On Wed, Mar 18, 2020 at 1:18 AM Alexey Serbin <aser...@cloudera.com.invalid>
wrote:

> Thank you all for the feedback!
>
> As Grant mentioned, parsing the configuration files of local NTP servers or
> getting the list of their peers via appropriate CLI was considered at some
> point in the scope of the 'auto' time source.  However, this option didn't
> look robust enough and no progress was made in that direction.  Among the
> concerns were the following corner cases: (a) the configuration file might
> be in a non-default location (b) certain CLI commands might be prohibited
> by custom security policy (c) there might be both ntpd and chronyd
> installed, and it's necessary to consult systemd/chkconfig (which is
> version/platform dependent) to resolve the ambiguity if neither of NTP
> daemons are running during Kudu's startup time
>
> I don't think we evaluated the idea of multiple time sources described by
> Todd, at least as it is articulated in this e-mail thread (i.e. using
> multiple time sources with a fallback behavior between them).  We looked at
> auto-configuring the time source at startup based on the system clock’s NTP
> synchronization status.  The latter was considered to be not very robust
> because it might (a) mask configuration issues (b) result in different time
> source within the same Kudu cluster due to transient issues (c) introduce
> extra startup delay.  The preferred choice was having something more
> deterministic and static, and --time_source=auto currently means using the
> built-in NTP client configured with the internal NTP server for AWS and GCE
> instances and using the system clock synchronized by NTP in all other
> cases.
>
> It's true that the built-in NTP client has numerous TODOs.  We have some
> test coverage based on chronyd's as part of our external mini-cluster test
> harness, but the built-in NTP client is not battle-tested at this point.  I
> agree with Adar that it's not clear how many existing and new Kudu users
> would benefit from switching to the built-in NTP client by default.  From
> that perspective, keeping the default time source as 'system' and allowing
> to switch to the built-in NTP client is a conservative, but very reasonable
> approach.
>
> OK, at this point I can see the following options for the default time
> source:
>
> 1. Keep the default clock source as 'system' and make it possible to switch
> to the built-in NTP client when --time_source=builtin is set explicitly
> (that's already how it is now).
> 2. Switch the default clock source to 'builtin' and mention in the release
> notes that it's not backwards-compatible change and might require updating
> Kudu's configuration after upgrading to 1.12.
> 3. Switch the default clock source to 'builtin', set its list of NTP
> servers empty by default, and introduce a parser for chronyd/ntpd
> configuration files.  This way upgraded Kudu masters and tablet servers
> would seamlessly switch to the built-in NTP client working with the same
> set of NTP servers as local NTP daemons (assuming they are using either
> chronyd or ntpd at their Kudu nodes).
> 4. Implement a new mode with multiple time sources with a fallback behavior
> between them.  Make the new time source the default one.  This way existing
> users will not need to change anything unless they want to stick with the
> 'system' time source.
>
> It's clear that option 2 brings usability issues, so it's not a good one.
> Options 3 and 4 require some extra functionality: it's not too cumbersome,
> but it requires some time to implement and test.  However, it's necessary
> to re-evaluate the decision to allow inherent 'dynamicity' of the time
> source for a Kudu cluster with option 4.  Option 1 looks like the safest
> bet at this point.
>
> So, here is the proposal: let's keep 'system' as the default time source
> for 1.12 release.  This automatically removes upgrade-related risks for
> existing Kudu clusters.

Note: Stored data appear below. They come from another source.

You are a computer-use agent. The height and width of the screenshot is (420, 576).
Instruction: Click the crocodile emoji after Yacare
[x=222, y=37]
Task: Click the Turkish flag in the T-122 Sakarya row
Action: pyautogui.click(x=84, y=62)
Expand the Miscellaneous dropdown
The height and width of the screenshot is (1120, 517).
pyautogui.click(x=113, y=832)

It's always possible to switch to the built-in NTP
> client with --time_source=builtin, of course.
>
> I'll document options 3 and 4 in upstream JIRAs.  If we see more value for
> Kudu users in making 'builtin' the default time source, we can reconsider
> and move forward with option 3 or 4 (or some other option).
>
> Let me know if you have concerns about keeping 'system' as the default time
> source for Kudu.  Your feedback is appreciated!
>
>
> Kind regards,
>
> Alexey
>
> On Tue, Mar 17, 2020 at 1:30 PM Todd Lipcon <t...@cloudera.com.invalid>
> wrote:
>
> > I seem to recall discussing at one point the idea of setting multiple
> time
> > sources with a fallback behavior between them. In other words, the
> default
> > could be the built-in client, but in the case that the built-in client
> > can't contact NTP servers, we would fall back to the system NTP. This
> > switching behavior could be dynamic (eg it would switch back when system
> > NTP is down). Has this been considered and ruled out for some reason?
> >
> > -Todd
> >
> > On Mon, Mar 16, 2020 at 9:51 PM Adar Lieber-Dembo
> > <a...@cloudera.com.invalid>
> > wrote:
> >
> > > I share the two concerns you highlighted, Alexey.

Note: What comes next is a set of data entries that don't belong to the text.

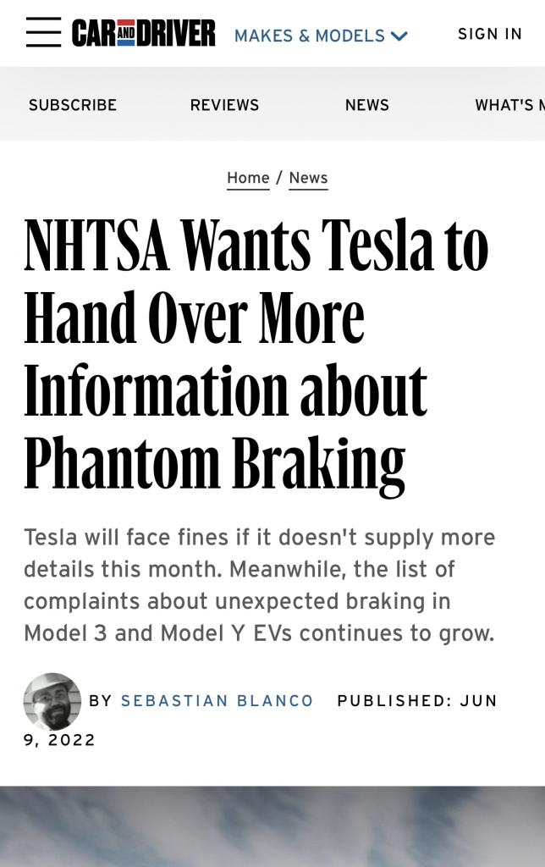The height and width of the screenshot is (867, 545).
Task: Click the chevron arrow beside Makes & Models
Action: [x=399, y=36]
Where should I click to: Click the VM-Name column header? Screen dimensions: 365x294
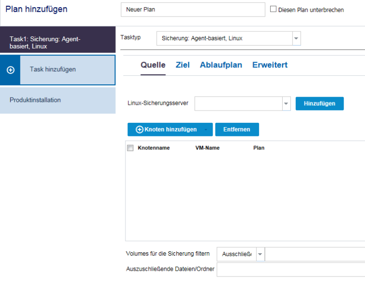coord(204,148)
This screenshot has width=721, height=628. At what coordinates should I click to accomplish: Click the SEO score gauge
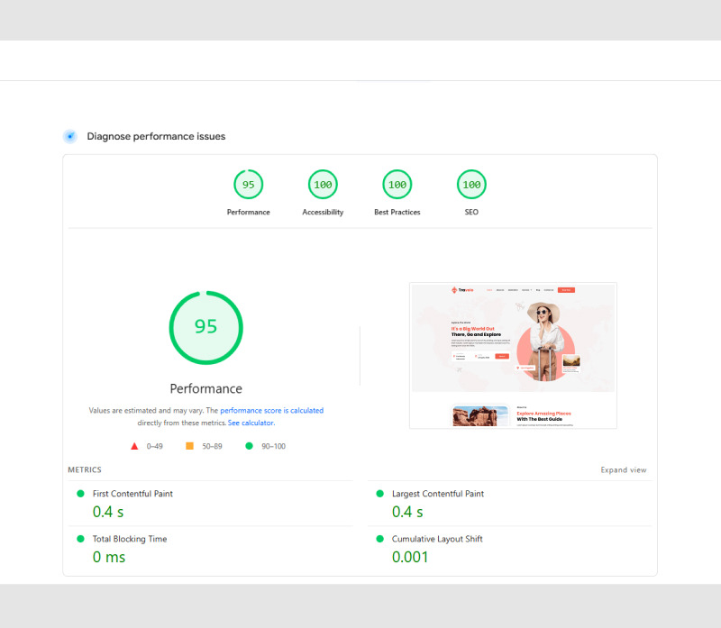click(470, 184)
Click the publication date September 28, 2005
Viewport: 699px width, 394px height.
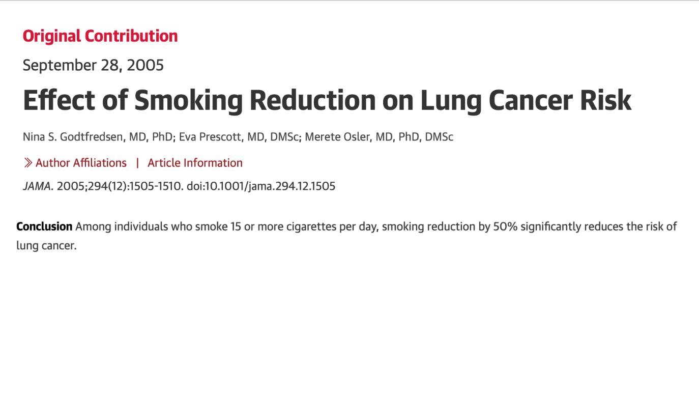(x=93, y=66)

> > > 1. This would be a backwards incompatible change.
> > > 2. The default NTP server list could be unreachable, or could be a
> > > poorer choice than whatever the cluster is currently using. Grant's
> > > suggestion could mitigate that somewhat, but it's sort of weird for
> > > Kudu to go rooting around in system configuration files, not to
> > > mention the possibility that we could get it wrong.
> > >
> > > To that I'll add a third concern:
> > > 3. The build-in NTP client has an awful lot of TODOs. Does it work
> > > correctly when NTP servers misbehave? I presume chronyd and ntpd are
> > > battle-tested in this regard.
> > >
> > > Taken together, I'd be hesitant to change the default time source, at
> > > least not without more concrete feedback suggesting that it'd be an
> > > improvement for the vast majority of our user base. Ad hoc switching
> > > is always an option when the system time source doesn't work.
> > >
> > > On Mon, Mar 16, 2020 at 8:12 PM Grant Henke
> <ghe...@cloudera.com.invalid
> > >
> > > wrote:
> > > >
> > > > >
> > > > > Also, in
> > > > > case of Kudu clusters running without access to the internet, it
> will
> > > be
> > > > > necessary to point the built-in NTP client to some internal NTP
> > servers
> > > > > since pool.ntp.org servers (the default servers for the built-in
> NTP
> > > > > client) might not be accessible.
> > > > >
> > > >
> > > > I think this was discussed at some point, but I don't remember the
> > > > outcome/answer.
> > > > Would it be possible to load the ntp servers from /etc/ntp.conf
> > > > or /etc/chrony.conf if --builtin_ntp_servers
> > > > aren't specified? We could still fall back to the default
> pool.ntp.org
> > > if
> > > > an ntp configuration isn't found.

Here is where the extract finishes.